Please give a word-for-word repeat of the line containing "Open the Issues tab" and all lines that come after it in the entries below, ending at the last line.

Saved data entries:
********

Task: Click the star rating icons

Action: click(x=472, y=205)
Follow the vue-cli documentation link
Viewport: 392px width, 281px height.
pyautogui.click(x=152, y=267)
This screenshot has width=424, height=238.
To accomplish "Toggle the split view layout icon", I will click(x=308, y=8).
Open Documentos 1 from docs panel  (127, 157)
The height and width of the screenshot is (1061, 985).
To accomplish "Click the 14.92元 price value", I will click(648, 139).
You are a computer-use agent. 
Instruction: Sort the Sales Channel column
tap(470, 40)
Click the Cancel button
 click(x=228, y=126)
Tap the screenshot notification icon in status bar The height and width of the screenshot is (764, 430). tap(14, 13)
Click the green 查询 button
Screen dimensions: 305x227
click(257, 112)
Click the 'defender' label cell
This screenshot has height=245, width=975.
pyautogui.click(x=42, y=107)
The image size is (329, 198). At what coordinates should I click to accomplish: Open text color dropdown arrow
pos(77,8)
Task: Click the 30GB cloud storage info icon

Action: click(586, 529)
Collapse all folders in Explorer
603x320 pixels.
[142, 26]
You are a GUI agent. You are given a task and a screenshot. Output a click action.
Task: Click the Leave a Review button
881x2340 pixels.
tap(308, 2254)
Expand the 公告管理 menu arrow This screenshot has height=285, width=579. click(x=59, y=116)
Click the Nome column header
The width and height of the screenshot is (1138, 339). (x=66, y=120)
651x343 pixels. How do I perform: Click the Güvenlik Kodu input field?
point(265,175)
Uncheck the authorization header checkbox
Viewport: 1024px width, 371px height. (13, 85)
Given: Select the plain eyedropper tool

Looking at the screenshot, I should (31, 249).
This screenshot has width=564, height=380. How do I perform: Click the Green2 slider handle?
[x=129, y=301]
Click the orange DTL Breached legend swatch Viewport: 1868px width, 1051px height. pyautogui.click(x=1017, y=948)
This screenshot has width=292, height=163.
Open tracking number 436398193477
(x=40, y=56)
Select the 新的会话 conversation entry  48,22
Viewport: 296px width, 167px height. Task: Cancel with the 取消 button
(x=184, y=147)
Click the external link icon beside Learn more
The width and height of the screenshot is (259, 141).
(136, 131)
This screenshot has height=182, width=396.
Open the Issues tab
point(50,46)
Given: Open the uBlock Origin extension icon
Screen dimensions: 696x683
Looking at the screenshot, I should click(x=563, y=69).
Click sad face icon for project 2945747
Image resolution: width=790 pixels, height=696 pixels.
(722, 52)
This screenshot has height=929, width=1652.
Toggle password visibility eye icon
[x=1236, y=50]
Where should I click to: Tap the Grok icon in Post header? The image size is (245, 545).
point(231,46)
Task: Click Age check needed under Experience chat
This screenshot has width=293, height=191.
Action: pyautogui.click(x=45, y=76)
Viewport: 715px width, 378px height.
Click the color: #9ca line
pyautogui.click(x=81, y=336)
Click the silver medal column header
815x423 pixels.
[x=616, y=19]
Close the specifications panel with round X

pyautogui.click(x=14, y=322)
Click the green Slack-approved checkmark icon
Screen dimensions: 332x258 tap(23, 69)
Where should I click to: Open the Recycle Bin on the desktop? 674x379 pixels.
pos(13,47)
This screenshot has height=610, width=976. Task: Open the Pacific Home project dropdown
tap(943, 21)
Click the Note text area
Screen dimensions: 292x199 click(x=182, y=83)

********

*Written response*
Open the Issues tab
point(50,46)
Given: Open the uBlock Origin extension icon
Screen dimensions: 696x683
Looking at the screenshot, I should click(x=563, y=69).
Click sad face icon for project 2945747
Image resolution: width=790 pixels, height=696 pixels.
(722, 52)
This screenshot has height=929, width=1652.
Toggle password visibility eye icon
[x=1236, y=50]
Where should I click to: Tap the Grok icon in Post header? The image size is (245, 545).
point(231,46)
Task: Click Age check needed under Experience chat
This screenshot has width=293, height=191.
Action: pyautogui.click(x=45, y=76)
Viewport: 715px width, 378px height.
Click the color: #9ca line
pyautogui.click(x=81, y=336)
Click the silver medal column header
815x423 pixels.
[x=616, y=19]
Close the specifications panel with round X

pyautogui.click(x=14, y=322)
Click the green Slack-approved checkmark icon
Screen dimensions: 332x258 tap(23, 69)
Where should I click to: Open the Recycle Bin on the desktop? 674x379 pixels.
pos(13,47)
This screenshot has height=610, width=976. Task: Open the Pacific Home project dropdown
tap(943, 21)
Click the Note text area
Screen dimensions: 292x199 click(x=182, y=83)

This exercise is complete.